Where the word "computer" shows up in the entries below, please copy the whole line.

Start of RECORDS FOR THE EXERCISE

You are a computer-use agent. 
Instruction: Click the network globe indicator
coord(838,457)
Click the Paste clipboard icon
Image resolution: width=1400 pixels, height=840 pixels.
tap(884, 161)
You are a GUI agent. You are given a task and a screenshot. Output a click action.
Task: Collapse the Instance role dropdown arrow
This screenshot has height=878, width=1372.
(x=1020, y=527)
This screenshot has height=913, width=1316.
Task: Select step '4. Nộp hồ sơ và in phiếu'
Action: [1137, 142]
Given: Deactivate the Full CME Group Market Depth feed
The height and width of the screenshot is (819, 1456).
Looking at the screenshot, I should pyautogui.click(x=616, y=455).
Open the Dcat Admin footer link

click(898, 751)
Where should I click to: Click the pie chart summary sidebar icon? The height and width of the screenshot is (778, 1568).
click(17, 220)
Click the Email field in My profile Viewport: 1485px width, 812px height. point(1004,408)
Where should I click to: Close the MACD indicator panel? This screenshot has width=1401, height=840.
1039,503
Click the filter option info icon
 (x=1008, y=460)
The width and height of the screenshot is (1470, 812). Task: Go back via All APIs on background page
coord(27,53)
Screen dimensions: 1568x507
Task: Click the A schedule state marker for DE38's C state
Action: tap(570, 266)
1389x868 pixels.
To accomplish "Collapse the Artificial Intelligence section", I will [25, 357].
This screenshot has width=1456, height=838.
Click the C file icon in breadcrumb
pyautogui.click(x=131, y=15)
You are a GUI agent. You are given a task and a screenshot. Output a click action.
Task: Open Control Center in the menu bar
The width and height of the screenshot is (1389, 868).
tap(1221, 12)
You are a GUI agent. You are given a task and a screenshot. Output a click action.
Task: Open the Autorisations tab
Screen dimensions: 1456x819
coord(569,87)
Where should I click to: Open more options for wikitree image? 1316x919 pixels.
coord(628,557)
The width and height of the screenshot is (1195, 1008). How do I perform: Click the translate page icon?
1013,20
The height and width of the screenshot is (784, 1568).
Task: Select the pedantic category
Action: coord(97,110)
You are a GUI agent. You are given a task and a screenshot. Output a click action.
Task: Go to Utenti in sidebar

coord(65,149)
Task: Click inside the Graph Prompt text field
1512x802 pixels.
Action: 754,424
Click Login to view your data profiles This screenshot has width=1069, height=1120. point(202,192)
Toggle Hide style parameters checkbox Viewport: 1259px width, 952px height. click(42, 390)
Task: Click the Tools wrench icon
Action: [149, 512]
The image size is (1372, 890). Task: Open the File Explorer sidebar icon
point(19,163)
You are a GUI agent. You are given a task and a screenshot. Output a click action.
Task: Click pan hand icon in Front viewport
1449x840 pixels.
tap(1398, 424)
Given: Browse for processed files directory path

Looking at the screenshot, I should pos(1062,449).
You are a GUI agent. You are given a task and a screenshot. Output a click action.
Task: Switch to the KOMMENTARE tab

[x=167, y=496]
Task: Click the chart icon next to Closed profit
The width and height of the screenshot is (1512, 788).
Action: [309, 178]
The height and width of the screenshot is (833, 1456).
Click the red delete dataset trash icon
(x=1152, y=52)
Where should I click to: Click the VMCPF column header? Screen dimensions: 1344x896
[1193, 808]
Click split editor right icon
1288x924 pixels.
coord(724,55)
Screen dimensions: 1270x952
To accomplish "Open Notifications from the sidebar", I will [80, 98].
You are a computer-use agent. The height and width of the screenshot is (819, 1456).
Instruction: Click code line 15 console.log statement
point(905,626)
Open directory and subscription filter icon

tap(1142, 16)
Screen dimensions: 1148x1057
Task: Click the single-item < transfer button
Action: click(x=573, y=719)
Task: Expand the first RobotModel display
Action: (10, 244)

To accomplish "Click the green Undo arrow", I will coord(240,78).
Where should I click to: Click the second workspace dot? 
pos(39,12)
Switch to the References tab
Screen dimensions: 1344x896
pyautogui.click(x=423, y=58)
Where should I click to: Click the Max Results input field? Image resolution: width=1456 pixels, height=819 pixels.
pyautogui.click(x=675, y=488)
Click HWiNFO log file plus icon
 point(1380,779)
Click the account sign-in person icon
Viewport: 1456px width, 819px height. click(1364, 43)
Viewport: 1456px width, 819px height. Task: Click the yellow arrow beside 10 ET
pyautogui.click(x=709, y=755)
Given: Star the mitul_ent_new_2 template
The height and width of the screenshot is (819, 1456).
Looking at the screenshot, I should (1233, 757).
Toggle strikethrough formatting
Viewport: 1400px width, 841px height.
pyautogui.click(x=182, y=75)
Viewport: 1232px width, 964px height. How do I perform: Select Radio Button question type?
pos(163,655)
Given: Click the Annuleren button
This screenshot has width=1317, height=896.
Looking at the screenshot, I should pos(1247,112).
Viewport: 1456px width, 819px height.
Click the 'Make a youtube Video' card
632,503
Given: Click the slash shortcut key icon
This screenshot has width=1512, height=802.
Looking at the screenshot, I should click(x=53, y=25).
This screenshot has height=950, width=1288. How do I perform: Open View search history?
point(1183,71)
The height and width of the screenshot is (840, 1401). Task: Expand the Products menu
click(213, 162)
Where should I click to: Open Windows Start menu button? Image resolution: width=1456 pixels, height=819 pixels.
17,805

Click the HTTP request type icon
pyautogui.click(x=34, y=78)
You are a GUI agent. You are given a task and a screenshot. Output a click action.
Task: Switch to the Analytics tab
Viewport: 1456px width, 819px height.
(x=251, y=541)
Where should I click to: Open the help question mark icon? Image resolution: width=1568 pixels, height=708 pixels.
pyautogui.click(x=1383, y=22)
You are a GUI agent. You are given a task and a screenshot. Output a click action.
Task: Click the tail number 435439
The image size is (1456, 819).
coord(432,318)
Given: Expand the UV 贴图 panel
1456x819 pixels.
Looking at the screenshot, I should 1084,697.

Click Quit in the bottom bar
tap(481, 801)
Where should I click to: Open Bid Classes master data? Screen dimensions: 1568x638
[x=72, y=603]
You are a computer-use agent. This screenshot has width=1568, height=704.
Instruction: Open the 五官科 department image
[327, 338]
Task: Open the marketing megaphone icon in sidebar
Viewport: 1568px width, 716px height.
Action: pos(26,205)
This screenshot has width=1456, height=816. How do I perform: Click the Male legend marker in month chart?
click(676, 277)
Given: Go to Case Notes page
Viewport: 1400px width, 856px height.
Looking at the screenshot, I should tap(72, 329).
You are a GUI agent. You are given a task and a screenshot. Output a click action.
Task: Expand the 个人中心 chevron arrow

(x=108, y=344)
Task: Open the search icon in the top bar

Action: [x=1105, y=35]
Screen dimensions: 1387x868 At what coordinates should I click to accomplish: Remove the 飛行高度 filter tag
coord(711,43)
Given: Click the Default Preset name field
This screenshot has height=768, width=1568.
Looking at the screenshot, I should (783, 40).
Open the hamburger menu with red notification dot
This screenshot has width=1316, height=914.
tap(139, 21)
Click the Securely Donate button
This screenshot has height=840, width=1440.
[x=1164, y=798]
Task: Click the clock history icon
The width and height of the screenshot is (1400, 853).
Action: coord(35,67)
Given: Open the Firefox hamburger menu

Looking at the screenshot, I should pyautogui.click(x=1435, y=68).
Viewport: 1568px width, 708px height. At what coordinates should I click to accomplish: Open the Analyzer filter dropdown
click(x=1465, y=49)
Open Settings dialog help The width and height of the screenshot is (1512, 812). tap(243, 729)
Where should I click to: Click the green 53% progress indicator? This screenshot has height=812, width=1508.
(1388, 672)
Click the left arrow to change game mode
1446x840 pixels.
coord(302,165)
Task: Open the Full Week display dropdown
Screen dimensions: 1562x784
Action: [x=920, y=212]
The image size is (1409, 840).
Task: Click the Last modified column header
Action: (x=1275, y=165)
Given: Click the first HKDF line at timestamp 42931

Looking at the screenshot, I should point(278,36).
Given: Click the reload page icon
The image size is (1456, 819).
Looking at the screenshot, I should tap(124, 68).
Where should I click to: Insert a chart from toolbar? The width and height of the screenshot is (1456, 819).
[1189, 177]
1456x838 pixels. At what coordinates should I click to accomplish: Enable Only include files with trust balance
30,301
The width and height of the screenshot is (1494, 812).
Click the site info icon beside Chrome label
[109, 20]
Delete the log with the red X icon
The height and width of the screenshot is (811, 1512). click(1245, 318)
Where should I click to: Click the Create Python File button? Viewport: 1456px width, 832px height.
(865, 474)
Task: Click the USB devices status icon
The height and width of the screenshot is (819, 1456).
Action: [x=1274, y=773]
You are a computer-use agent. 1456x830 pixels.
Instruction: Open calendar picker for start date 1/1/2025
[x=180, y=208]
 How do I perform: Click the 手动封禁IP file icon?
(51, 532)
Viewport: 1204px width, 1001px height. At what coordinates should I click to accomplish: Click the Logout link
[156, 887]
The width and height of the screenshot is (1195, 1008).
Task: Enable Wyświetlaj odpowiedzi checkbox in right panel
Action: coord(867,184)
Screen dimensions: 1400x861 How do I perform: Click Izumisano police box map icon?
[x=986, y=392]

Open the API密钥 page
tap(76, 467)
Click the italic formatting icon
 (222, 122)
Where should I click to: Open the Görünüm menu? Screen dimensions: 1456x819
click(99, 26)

End of RECORDS FOR THE EXERCISE

__COMPLETED TASK__.
You are a computer-use agent. 
You are a computer-use agent. The height and width of the screenshot is (819, 1456).
You are a computer-use agent. This screenshot has width=1568, height=704.
You are a computer-use agent. 1456x830 pixels.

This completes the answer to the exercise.